Traditional Custodian Groups

Aboriginal languages are rich oral-based traditions and at times very little information was written down. The Condamine Alliance Aboriginal Languages Project has explored the language history through available research and a variety of language workshops to assist collecting, recording and documentation of the traditional languages of the River.

The workshops drew together participants from communities along the catchment as well as community members living outside the area who still retained their cultural and familial links back to country.

The project revealed a strong focus on ‘caring for country’ and the traditional knowledge of managing the natural resources of the Condamine River. In addition to mapping the language of the River, the project also identified sites of cultural significance and Traditional Indigenous Knowledge.

For many participants this was the first opportunity to sit down and talk about traditional languages as only minimal research had previously taken place.

The landscape of Aboriginal languages is changing constantly but there are strong cultural links in the catchment area. The project helped connect people with a shared desire to awaken languages along the River communities.

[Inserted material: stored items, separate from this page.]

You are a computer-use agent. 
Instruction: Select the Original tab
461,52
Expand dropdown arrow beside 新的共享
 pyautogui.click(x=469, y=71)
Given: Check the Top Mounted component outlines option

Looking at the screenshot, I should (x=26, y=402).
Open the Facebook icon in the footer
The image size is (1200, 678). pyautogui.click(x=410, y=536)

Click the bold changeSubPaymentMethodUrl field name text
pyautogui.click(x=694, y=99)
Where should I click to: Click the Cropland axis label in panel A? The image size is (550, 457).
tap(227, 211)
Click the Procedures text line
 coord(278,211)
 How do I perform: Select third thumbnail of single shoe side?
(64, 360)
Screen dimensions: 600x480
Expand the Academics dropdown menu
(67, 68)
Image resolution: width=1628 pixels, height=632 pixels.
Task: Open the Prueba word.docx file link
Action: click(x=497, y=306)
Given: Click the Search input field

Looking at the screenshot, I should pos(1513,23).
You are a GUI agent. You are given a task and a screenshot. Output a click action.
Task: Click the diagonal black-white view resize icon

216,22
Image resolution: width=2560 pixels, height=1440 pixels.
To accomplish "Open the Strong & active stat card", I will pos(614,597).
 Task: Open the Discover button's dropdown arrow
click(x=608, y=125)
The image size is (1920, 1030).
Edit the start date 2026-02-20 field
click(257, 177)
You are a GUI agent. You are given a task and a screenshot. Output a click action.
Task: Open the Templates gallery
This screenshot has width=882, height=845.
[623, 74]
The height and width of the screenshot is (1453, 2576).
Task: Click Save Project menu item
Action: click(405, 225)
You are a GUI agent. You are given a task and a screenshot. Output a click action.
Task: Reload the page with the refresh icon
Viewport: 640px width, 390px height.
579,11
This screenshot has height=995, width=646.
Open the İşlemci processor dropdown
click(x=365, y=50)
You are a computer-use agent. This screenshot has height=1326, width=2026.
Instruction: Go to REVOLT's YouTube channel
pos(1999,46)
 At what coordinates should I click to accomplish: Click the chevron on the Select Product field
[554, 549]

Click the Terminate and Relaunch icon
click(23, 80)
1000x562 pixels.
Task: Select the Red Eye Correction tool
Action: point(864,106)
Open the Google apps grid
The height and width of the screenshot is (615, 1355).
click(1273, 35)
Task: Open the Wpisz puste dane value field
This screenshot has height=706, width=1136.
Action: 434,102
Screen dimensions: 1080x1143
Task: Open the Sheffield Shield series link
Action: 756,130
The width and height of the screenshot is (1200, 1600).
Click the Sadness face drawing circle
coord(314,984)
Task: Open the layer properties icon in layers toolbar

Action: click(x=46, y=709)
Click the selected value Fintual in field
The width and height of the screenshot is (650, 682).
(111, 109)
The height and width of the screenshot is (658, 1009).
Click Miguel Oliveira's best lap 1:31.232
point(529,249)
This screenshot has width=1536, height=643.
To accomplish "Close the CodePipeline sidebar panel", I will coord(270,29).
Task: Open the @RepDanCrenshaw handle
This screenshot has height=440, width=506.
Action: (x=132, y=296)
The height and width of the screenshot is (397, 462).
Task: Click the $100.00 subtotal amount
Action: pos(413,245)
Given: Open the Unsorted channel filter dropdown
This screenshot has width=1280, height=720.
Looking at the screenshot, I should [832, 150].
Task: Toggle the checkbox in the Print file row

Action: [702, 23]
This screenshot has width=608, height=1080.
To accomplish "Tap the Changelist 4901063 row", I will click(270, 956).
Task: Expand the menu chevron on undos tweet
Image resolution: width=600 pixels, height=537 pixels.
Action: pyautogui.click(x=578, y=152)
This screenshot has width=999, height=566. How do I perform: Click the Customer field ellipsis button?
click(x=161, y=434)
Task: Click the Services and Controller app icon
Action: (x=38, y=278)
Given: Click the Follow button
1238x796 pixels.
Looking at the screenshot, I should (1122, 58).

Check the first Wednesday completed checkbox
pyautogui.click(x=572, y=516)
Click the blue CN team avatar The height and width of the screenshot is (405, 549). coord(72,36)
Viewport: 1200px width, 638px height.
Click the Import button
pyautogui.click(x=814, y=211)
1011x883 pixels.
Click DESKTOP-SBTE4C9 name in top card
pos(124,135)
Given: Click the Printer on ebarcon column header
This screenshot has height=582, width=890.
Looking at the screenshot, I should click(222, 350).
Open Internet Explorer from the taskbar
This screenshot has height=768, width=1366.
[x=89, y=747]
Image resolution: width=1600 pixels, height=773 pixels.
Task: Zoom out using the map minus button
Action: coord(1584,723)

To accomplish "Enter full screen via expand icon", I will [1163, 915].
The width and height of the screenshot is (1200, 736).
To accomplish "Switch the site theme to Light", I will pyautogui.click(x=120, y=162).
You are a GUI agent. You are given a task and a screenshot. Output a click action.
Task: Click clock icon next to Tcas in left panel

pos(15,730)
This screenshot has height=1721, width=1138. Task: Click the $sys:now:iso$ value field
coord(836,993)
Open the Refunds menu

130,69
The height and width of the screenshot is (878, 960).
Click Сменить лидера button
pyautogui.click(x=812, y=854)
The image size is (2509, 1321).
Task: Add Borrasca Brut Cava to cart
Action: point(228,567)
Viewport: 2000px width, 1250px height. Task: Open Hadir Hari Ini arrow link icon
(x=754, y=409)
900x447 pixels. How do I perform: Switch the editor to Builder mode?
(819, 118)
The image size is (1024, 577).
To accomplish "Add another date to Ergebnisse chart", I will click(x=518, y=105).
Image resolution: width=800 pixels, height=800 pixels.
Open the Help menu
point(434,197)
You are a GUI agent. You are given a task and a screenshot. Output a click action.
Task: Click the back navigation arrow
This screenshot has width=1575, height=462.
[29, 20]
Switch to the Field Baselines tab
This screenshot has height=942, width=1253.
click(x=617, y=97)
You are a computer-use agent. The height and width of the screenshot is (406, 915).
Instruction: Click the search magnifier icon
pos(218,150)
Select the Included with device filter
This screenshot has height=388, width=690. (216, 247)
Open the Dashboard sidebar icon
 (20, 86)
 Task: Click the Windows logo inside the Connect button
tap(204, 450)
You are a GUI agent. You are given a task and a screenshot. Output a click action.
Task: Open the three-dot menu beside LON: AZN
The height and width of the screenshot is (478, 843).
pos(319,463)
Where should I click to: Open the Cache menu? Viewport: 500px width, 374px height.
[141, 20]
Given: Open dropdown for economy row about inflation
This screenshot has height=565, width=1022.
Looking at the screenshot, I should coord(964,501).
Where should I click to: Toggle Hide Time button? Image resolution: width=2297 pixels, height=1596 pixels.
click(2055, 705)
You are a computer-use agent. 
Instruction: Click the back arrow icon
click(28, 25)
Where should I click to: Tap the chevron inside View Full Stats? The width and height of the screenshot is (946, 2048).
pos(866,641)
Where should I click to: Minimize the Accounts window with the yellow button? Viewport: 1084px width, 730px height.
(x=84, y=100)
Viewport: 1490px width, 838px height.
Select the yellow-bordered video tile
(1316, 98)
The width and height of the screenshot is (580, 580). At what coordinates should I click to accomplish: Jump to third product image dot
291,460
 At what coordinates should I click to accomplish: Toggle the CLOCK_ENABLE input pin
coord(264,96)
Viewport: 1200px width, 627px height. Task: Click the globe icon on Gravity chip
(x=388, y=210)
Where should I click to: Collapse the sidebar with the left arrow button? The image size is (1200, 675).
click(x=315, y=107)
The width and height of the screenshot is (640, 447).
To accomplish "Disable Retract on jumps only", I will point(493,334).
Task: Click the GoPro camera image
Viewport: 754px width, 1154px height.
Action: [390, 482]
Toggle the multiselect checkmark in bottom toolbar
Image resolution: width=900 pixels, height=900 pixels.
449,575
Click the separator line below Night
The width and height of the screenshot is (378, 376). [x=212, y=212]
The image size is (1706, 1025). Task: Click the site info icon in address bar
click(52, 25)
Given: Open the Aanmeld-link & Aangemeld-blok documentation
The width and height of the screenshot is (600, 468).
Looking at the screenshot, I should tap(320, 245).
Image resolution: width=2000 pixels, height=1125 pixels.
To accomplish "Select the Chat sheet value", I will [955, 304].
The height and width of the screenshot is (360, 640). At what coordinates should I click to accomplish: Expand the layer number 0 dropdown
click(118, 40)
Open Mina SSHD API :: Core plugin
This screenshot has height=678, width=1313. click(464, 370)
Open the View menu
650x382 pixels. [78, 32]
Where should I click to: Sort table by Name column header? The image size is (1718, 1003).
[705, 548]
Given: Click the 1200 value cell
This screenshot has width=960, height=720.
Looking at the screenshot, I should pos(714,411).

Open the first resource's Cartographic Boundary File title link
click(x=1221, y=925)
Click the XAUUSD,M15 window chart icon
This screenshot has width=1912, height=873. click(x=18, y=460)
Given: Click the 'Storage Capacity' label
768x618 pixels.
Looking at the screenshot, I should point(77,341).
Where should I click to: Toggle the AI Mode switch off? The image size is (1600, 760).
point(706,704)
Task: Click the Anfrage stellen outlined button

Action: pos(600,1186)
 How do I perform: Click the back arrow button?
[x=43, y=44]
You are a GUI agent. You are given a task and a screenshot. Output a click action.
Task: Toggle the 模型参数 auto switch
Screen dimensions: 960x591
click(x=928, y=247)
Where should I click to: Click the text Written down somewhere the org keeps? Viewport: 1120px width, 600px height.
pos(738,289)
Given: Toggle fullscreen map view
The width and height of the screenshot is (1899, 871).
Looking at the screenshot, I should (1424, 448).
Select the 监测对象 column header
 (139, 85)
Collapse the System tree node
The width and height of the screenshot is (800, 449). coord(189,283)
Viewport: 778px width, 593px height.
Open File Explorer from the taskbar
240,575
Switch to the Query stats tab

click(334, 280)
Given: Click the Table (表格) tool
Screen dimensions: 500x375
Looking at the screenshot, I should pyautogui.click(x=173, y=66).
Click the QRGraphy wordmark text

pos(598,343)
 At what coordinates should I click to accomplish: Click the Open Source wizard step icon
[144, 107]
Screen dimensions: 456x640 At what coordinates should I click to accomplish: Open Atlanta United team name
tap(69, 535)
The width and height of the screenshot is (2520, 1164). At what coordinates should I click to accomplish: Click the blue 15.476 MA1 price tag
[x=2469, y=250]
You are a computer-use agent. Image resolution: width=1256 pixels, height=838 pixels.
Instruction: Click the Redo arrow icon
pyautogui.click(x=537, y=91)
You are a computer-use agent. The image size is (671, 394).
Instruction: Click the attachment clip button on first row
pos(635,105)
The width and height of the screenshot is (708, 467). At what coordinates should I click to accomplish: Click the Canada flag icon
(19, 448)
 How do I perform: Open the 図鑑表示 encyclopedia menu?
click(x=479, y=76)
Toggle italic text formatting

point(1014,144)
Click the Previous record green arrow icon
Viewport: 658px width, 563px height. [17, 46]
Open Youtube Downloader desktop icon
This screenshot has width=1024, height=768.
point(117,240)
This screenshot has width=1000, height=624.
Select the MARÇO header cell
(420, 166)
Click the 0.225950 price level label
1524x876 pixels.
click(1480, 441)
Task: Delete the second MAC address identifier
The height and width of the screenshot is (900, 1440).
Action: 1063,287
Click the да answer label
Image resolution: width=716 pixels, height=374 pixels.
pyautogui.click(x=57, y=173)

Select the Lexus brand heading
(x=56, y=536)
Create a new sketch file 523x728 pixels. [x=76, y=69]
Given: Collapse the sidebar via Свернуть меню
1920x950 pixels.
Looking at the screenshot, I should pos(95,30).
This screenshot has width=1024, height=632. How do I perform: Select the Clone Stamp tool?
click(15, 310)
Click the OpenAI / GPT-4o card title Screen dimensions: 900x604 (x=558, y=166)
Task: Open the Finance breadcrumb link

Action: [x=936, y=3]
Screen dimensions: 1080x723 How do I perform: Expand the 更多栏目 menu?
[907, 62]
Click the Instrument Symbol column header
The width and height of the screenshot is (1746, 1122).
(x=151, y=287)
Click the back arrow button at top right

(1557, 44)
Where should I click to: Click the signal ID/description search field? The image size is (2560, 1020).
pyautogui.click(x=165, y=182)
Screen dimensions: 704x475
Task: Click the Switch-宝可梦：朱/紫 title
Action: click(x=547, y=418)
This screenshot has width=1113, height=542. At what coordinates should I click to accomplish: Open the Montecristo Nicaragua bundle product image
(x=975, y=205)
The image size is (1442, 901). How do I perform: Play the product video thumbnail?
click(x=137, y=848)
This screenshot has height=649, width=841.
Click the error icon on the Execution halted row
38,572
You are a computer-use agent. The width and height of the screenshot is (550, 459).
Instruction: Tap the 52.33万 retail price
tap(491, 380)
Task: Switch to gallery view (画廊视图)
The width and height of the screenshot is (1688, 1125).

Sustaining history and language for the next generation is vital. The project has expanded common understanding and produced significant information on the nine language groups. Traditional owner and language group profiles, vocabulary and word lists, basic teaching resources and Traditional Indigenous Knowledge have all been recorded.

It is hoped that this project may serve as a catalyst for further language revival activities in the communities along the Condamine and that the creation of wordlists and other language materials may serve as a ‘trigger’ for social memories of language knowledge.

The next stage of this project will see the release of information and resources in consultation with community members.